На следующий день для меня
была припасена другая неожиданность. Он вызвал меня в свою комнату утром и
спросил строго, способен ли я хранить тайну — ото всех. Твердость и горящий
быстрый взгляд, который он бросил на меня, когда задавал вопрос, были
совершенно отличны от его слабости предыдущего дня. Я смело заверил его, что
могу. Еще раз я почувствовал большой вызов — я буду хранить эту тайну
несмотря ни на что!
Затем он сказал мне, что
не хотел беспокоить других студентов — и особенно своего секретаря, мадам
Гартман — но он почти ослеп, и только я знаю это. Он обрисовал мне
увлекательный план: он решил реорганизовать всю работу, шедшую в Приэре. Я
должен был ходить с ним всюду, нося кресло; оправданием этого было то, что он
еще слаб и нуждался в отдыхе время от времени. Настоящей причиной, однако,
бывшей частью тайны, было то, что я должен буду ходить с ним, потому что он
не может на самом деле видеть, куда идет.
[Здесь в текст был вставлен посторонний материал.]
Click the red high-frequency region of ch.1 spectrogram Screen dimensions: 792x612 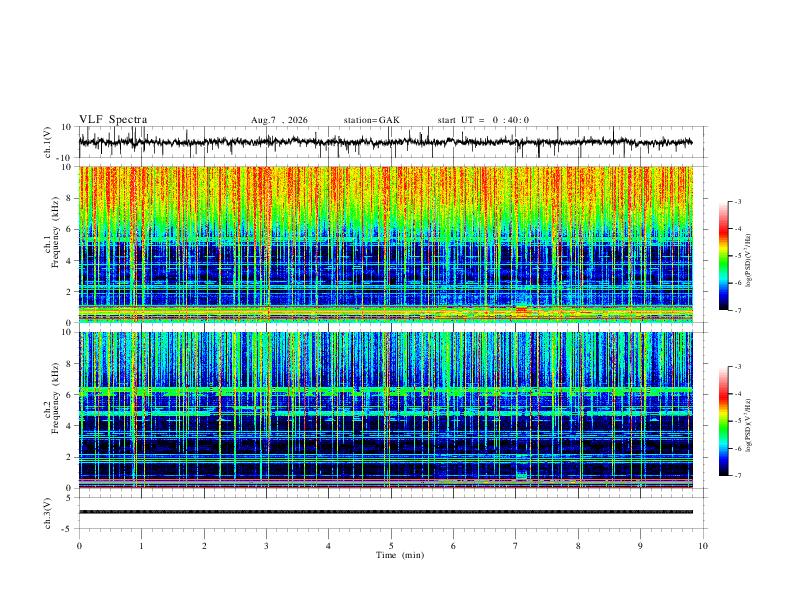[x=385, y=194]

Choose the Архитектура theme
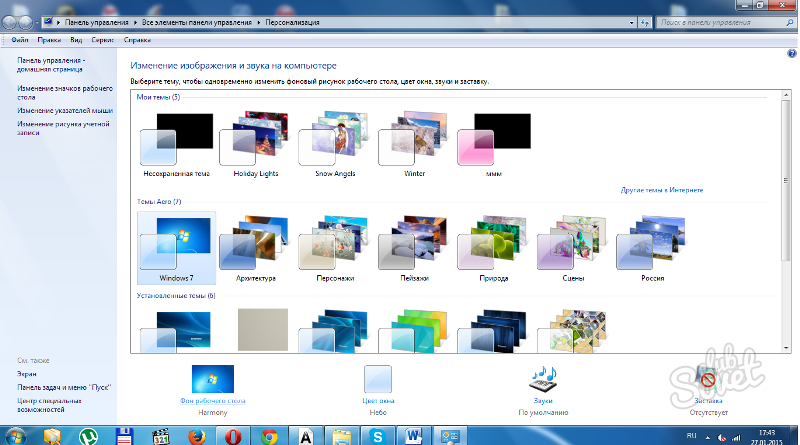tap(254, 247)
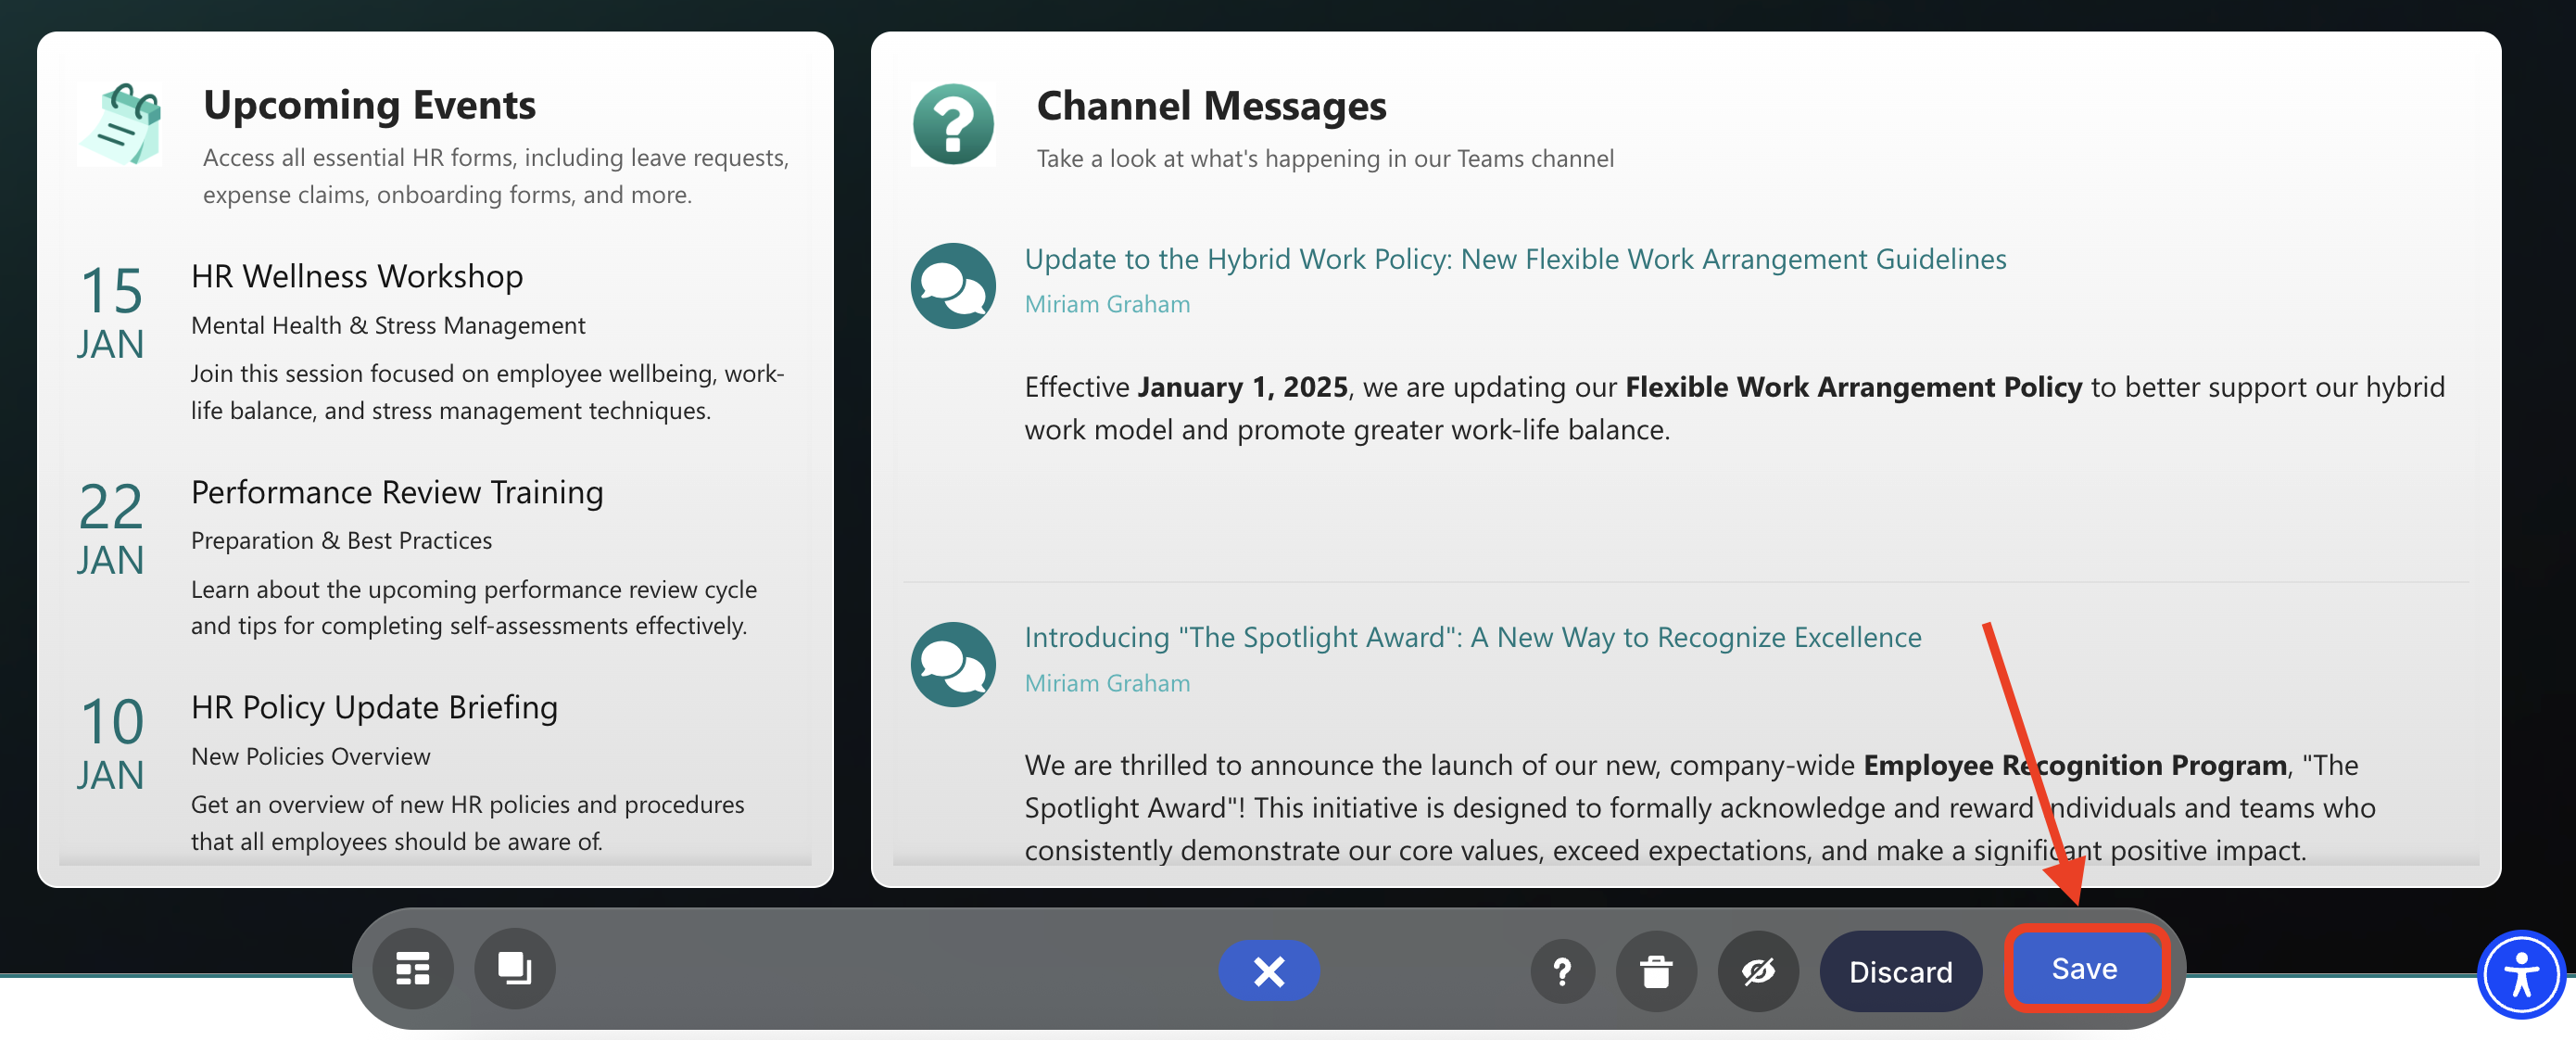Image resolution: width=2576 pixels, height=1040 pixels.
Task: Close the edit bar with blue X
Action: click(x=1268, y=971)
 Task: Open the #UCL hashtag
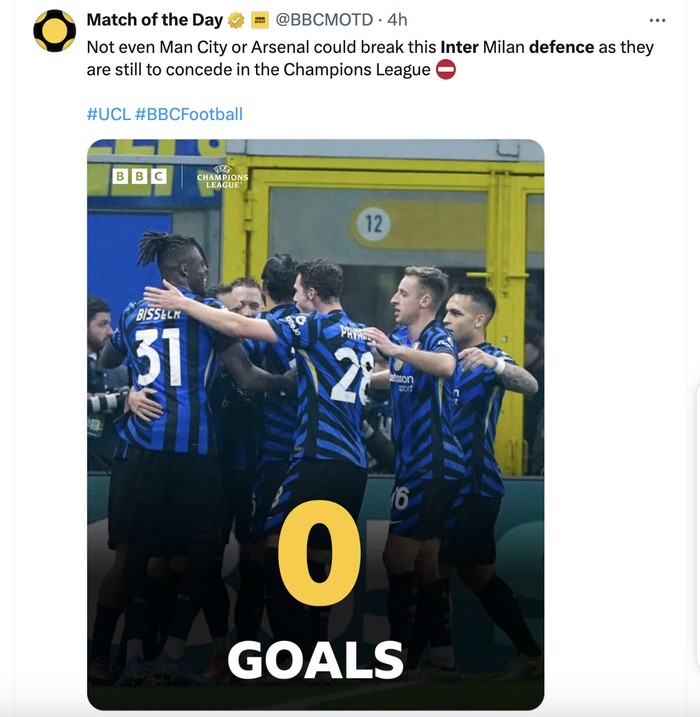(109, 114)
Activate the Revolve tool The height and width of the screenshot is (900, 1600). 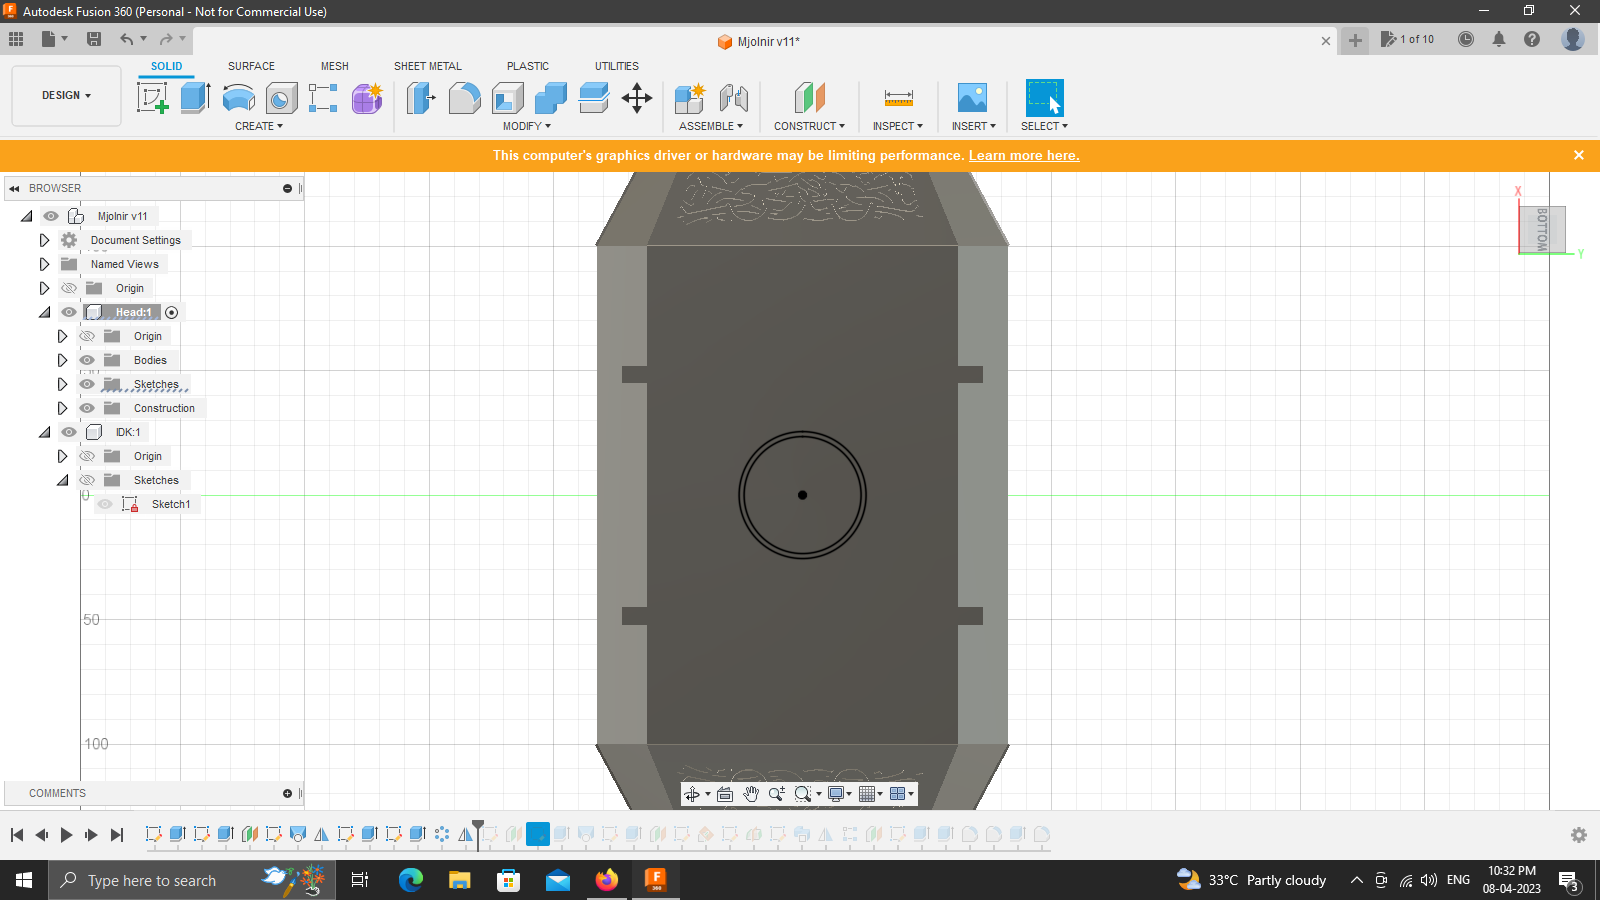[x=238, y=97]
Короче говоря, я должен был стать
его проводником и охраной — хранителем его личности.
Я почувствовал, наконец,
что пришло время моей награды; что мое убеждение не было ложным, и сохранение
моего обещания действительно чрезвычайно важно. Торжество было одиноким, так
как я не мог разделить его, но оно было подлинным.